Ja, wir sind immer noch hier. Seit Freitag dem 27.3.2020.

Seit ein paar Tagen telefonieren wir fast täglich mit einem Herrn der deutschen Botschaft. Uns ist es nicht wirklich verständlich, weshalb sich die Zollfrage so lange hinzieht. Eigentlich sollte es nicht so schwierig sein, in dieser Ausnahmesituation eine schnelle und einfache Lösung zu finden. Doch wir werden immer wieder vertröstet. Die Botschaft hat alle Hände voll zu tun Flüge und Reise-Ausnahmengenehmigungen (die Provinzgrenzen sind noch immer gesperrt) zu organisieren. Anscheinend wird ihnen das Leben von saudischer Seite nicht einfach gemacht, wie der Herr der Botschaft sagt. Ein Erklärungsversuch von seiner Seite.

Dieses Auf und Ab zwischen Hoffnung und Enttäuschung nimmt uns alle emotional mit. Man kann halt nichts planen und wir sitzen fest. Keiner weiß, ob für einige Wochen, Monate oder ein halbes Jahr… Die Ausgangssperre von 15 – 6 Uhr macht es nicht besser.
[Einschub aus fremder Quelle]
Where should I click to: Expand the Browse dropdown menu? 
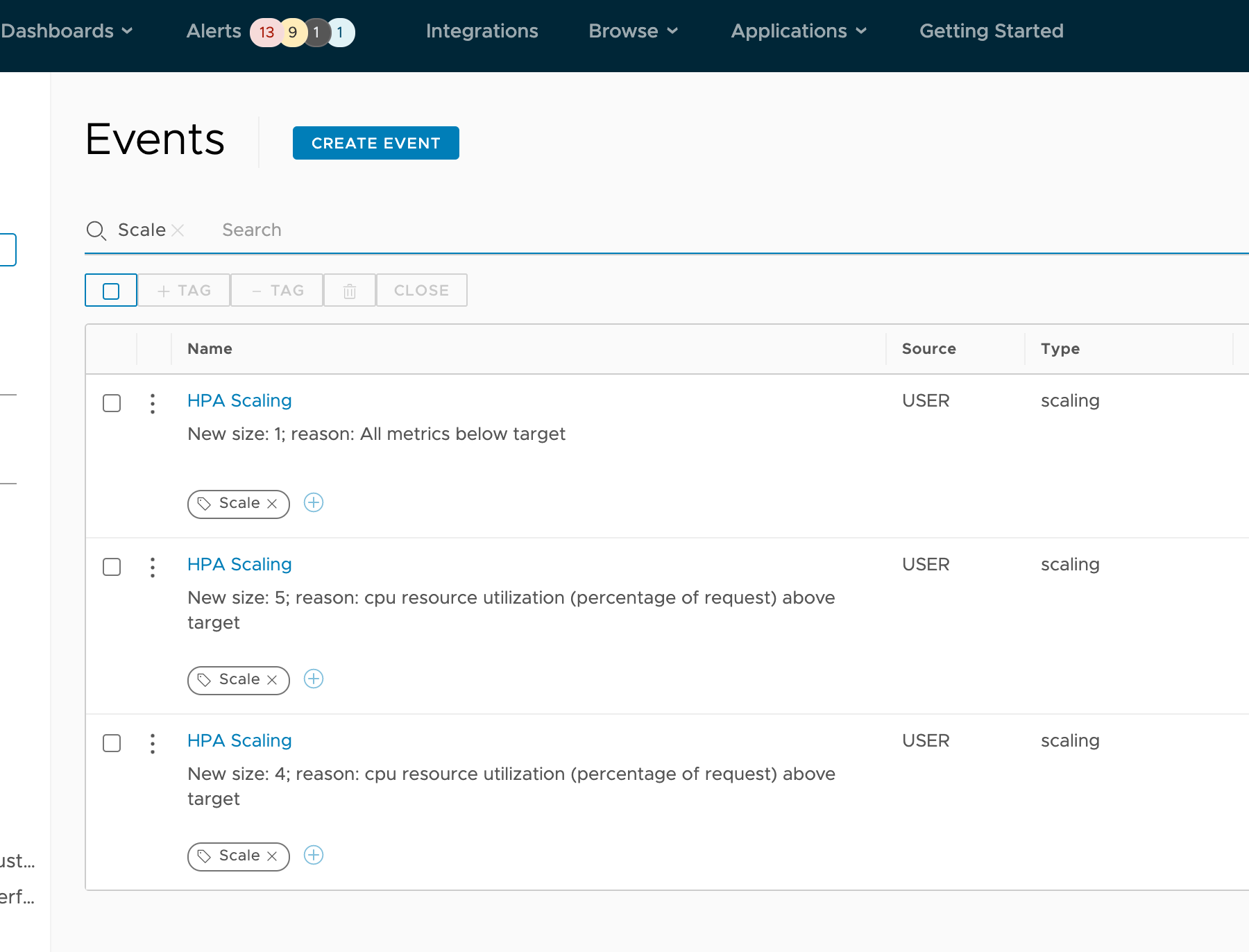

Es ist ein Gefängnis, wenn auch ein Schönes mit sehr angenehmer Gesellschaft. Dennoch kann dieser Zustand noch lange, noch sehr lange andauern. Die Zahl der neu Infizierten nimmt trotz der schnellen Reaktion des Königs und dessen strickten Reglementierungen zu statt ab. Deshalb möchten wir ausreisen.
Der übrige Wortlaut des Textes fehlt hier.